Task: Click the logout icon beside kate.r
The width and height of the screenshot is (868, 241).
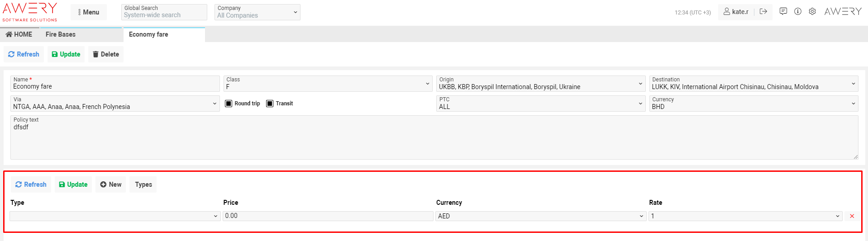Action: 763,12
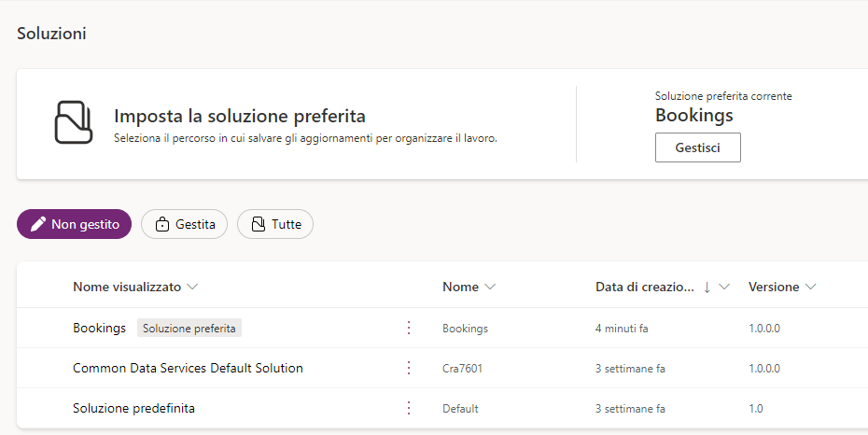
Task: Open more options for Bookings row
Action: coord(408,328)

* WHAT TO WORK ON
Exactly the lines from the one containing "The width and" to the final line of the entries are wanted; please write them out, both ends included, but not the pictures.

* SOLVED PROBLEM
The width and height of the screenshot is (868, 241).
Action: 763,12
Task: Open more options for Bookings row
Action: coord(408,328)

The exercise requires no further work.